- Task to carry out -
Answer these questions from the article below on coronavirus unknowns.
(a) By how much did New York sales tax revenue drop in April compared with the same period last year?
(b) On average, what share of all ballots cast each year are absentee?
(c) On what date are the primaries that will serve as a test run for the state?

The dark tunnel of the coronavirus pandemic contains more unknowns than knowns.

The modeling predicting dire circumstances for hospitalizations, leading to the Navy hospital ship USNS Comfort steaming into New York City, did not come to pass.

Nursing home deaths were an early focus in Washington state, something Governor Andrew Cuomo said was a deep concern to him in March. And yet, more than 5,000 people have died in nursing homes, and policies like discharging COVID-19 positive patients back to nursing homes and allowing asymptomatic staff to continue working, have been subsequently reversed.

There is still a lot we don’t know about what will happen in the coming weeks and months, like how the virus will shape the summer, the economy and government spending.

With parts of upstate New York beginning to open back up, and two more regions likely this week after two months, it’s worth looking at what we still don’t known. Here are three of them.


1) What will the economic recovery look like?

Some were hopeful for a “V” shaped recovery — a sharp drop in economic activity followed by a quick spike upward. In other words, the recovery would be swift.

But stuffing the effects of the pandemic back into a bottle could be easier said than done.

Economic activity virtually came to a standstill in April, with sales tax revenue dropping in New York by more than 24 percent over the same period last year. Nationally the unemployment rate is at 14.7 percent, and there’s reason to believe it will get even higher by June.

On the plus side, borrowing is easier than ever: Interest rates are at rock bottom, giving both governments and large companies a free hand to borrow and stay liquid. This isn’t necessarily the case for small businesses, firms that were already teetering or local governments that had faced cash crunches before the crises hit.

We don’t know what shape the recovery will take, or how long it will be. That makes government budgeting all the harder for setting revenue and spending projections for the coming years.


2) Will there be a “second wave?"

A lot of the planning is informed by the “second wave” concerns of COVID-19 — the idea the virus will have subsided in the summer only to make a roaring comeback in the fall.

This is based almost entirely on the experience of the 1919 influenza pandemic, when a second wave killed even more people than the first.

At the moment, we don’t know enough about how COVID-19 works to suggest a second wave comes in the fall or when social distancing guidelines begin to fall by the wayside. An autumnal outbreak could actually come again in the summer when economies begin to open back up.


3) How will voting work?

On average, less than 4 percent of all ballots cast each year are by absentee. The ballots are applied for by people who have a list of narrowed exemptions, the ballots are mailed back, and must be postmarked by Election Day to count.

The ballots aren’t opened until after Election Day and added to official totals.

What happens when that percentage grows to 5 percent of all votes cast? 10 percent? 20?

No one really knows if local boards of elections are prepared to handle what could be a wave of absentee ballots in June and, potentially, in November.

The June 23 primaries will offer something of a test run for the state as all eligible voters will be mailed applications for absentee ballots.

The expense of this aside, the possibility for legal challenges is ripe and the tightrope being walked for it to be done right will be without a net. What if voters are missed? What if ballots are lost?

It is also possible election results just won’t be known for days, or even weeks.

Absentee ballots in close elections are scrutinized by election lawyers. Now imagine that on a far bigger scale.

- Data supplied -
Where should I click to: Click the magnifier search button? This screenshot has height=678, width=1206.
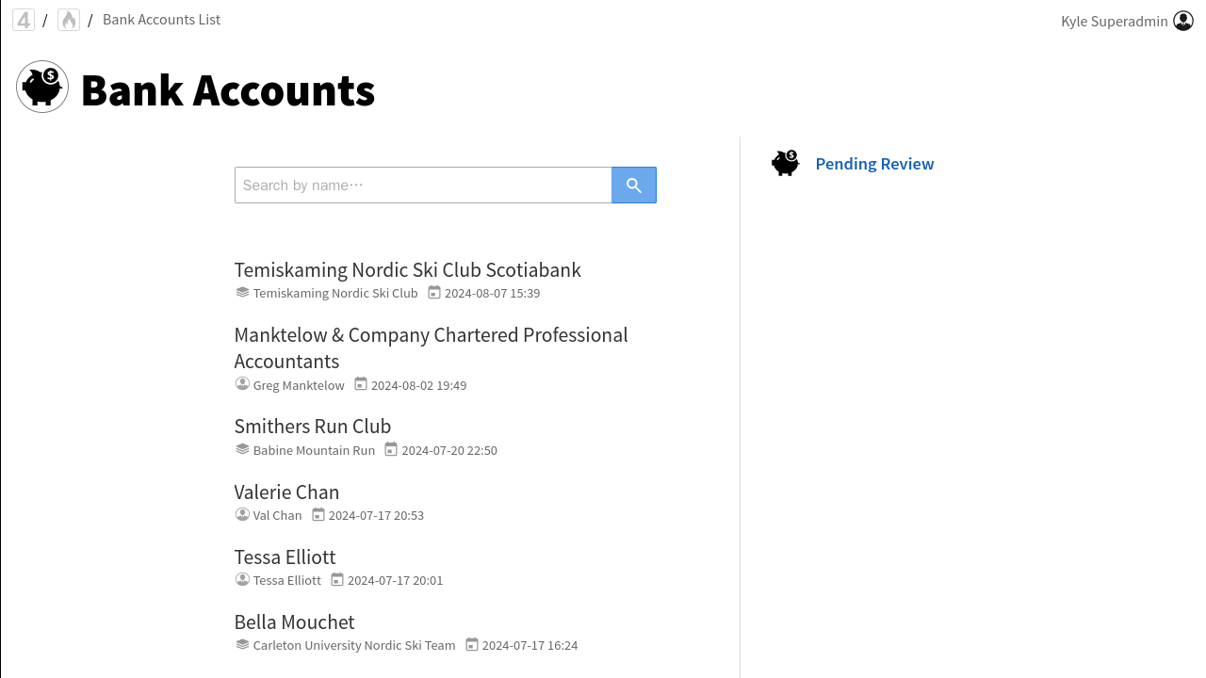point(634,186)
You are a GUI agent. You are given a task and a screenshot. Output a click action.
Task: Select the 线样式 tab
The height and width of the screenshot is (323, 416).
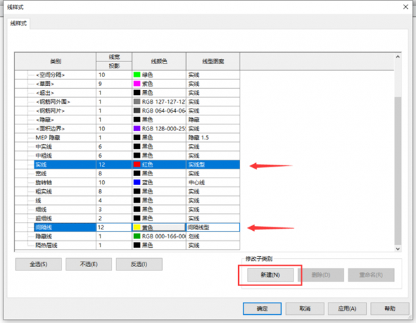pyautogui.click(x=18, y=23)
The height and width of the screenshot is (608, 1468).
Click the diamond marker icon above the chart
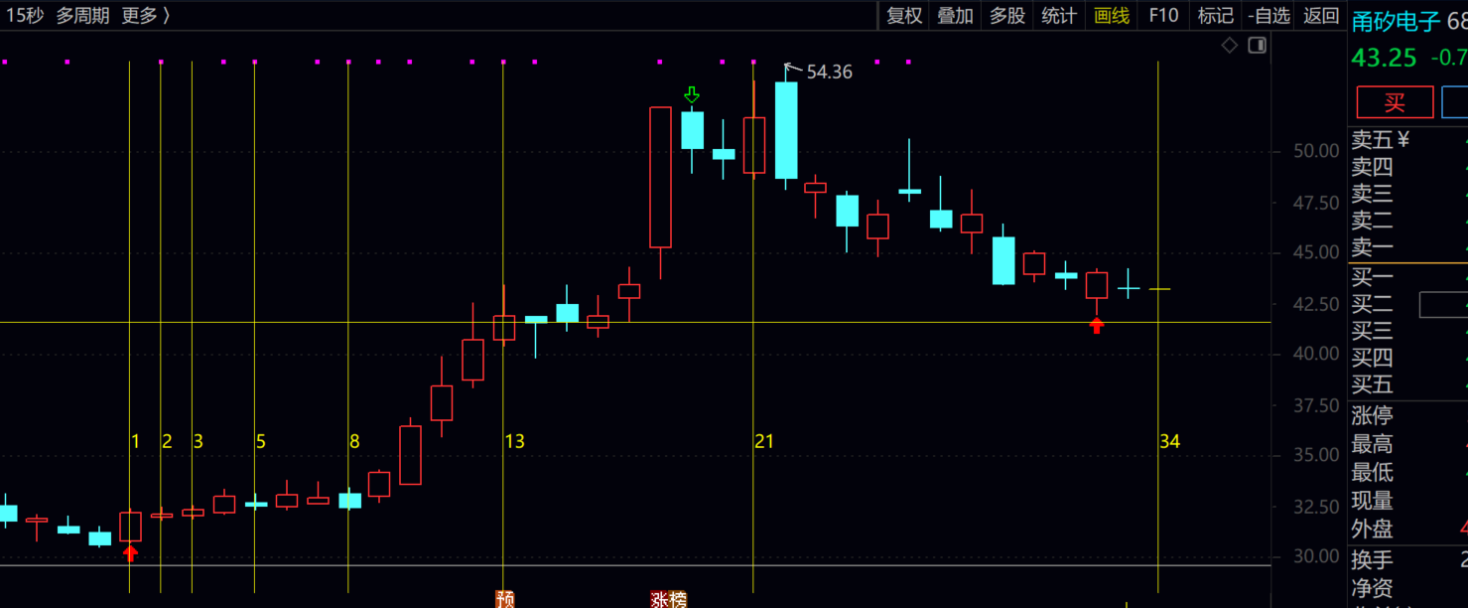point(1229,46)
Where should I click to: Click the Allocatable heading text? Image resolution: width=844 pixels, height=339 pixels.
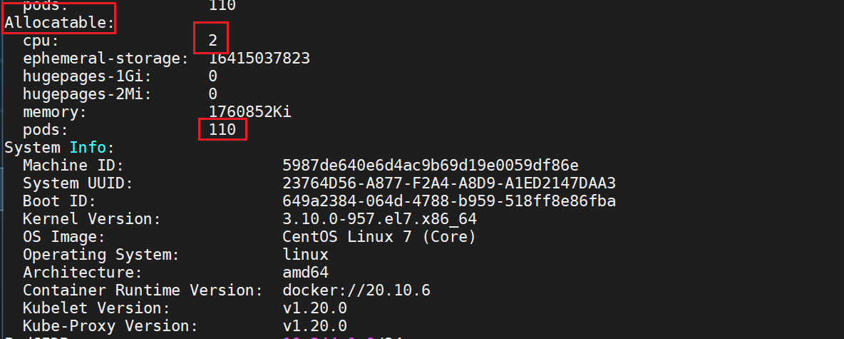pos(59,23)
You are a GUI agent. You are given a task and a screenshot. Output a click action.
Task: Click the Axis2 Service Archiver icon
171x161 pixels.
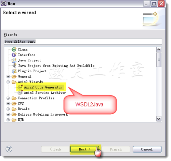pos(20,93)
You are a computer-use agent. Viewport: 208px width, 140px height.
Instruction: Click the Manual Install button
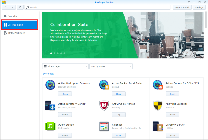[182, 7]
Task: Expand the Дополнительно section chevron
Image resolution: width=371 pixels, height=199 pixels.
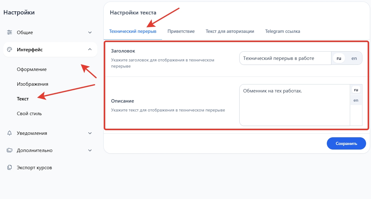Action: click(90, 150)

* * *

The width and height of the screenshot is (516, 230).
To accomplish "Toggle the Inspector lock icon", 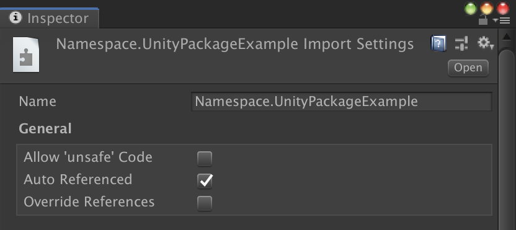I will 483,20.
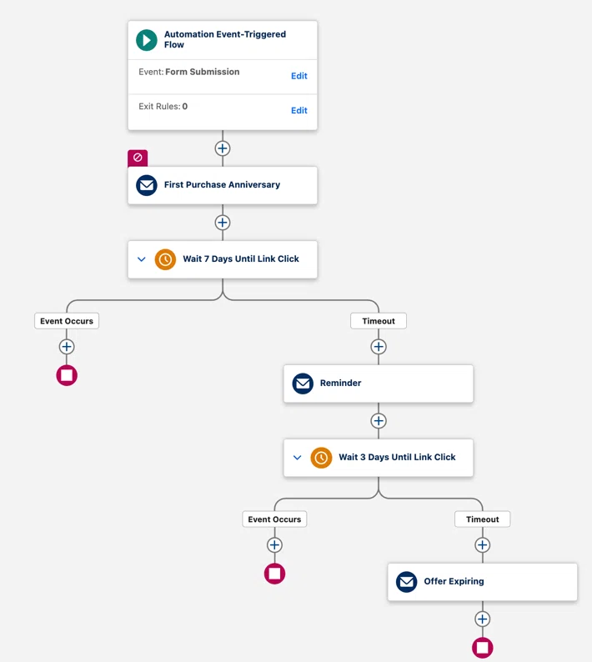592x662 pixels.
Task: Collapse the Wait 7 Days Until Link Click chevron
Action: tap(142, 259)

* * *

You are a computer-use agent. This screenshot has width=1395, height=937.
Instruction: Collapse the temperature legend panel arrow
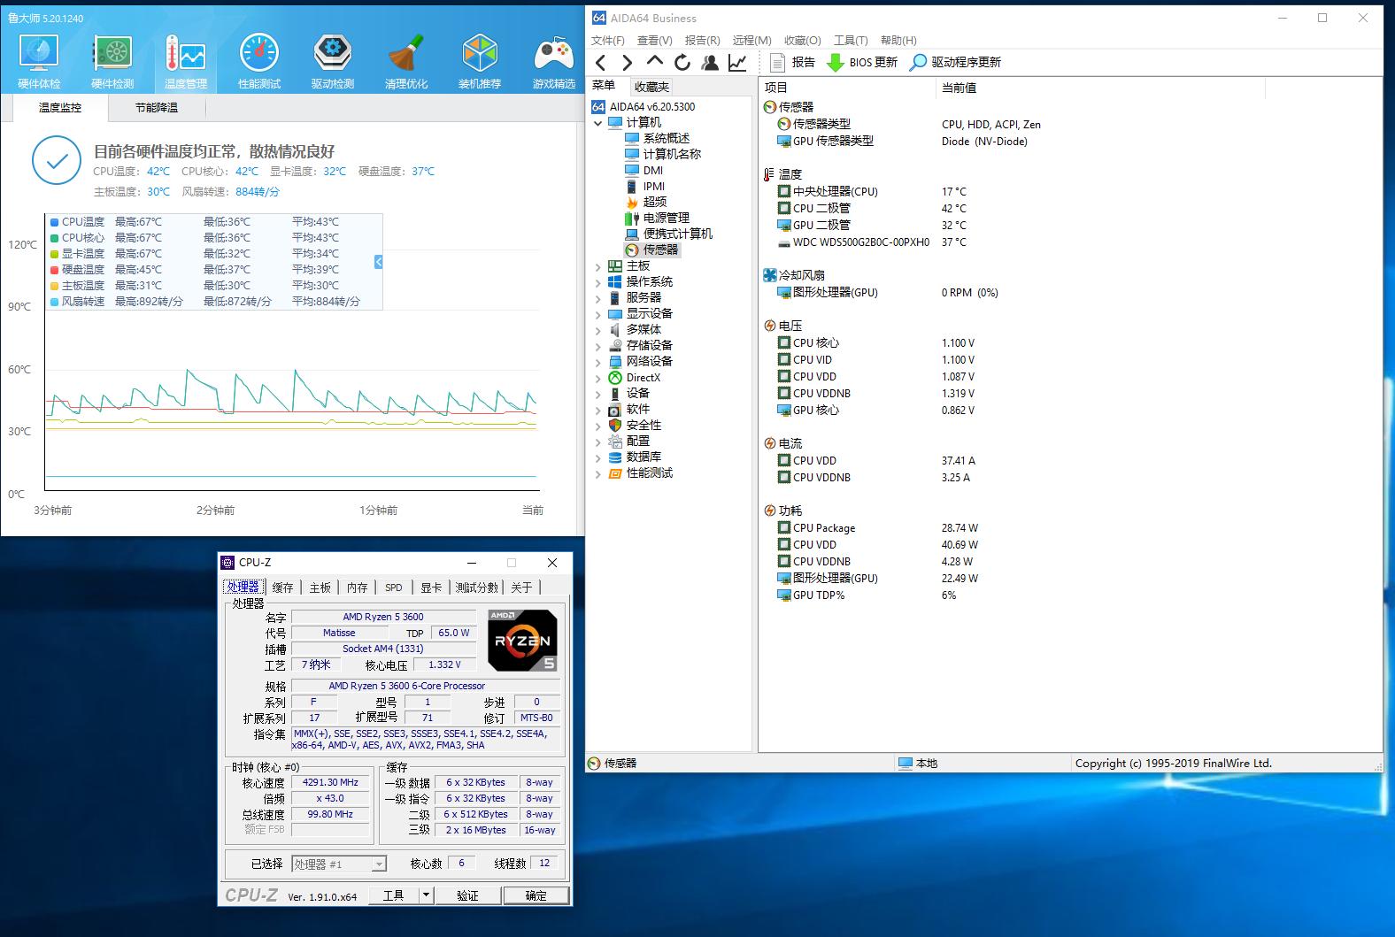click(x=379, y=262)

- Reply to the exercise -
(a) More than 24 percent.
(b) Less than 4 percent.
(c) June 23.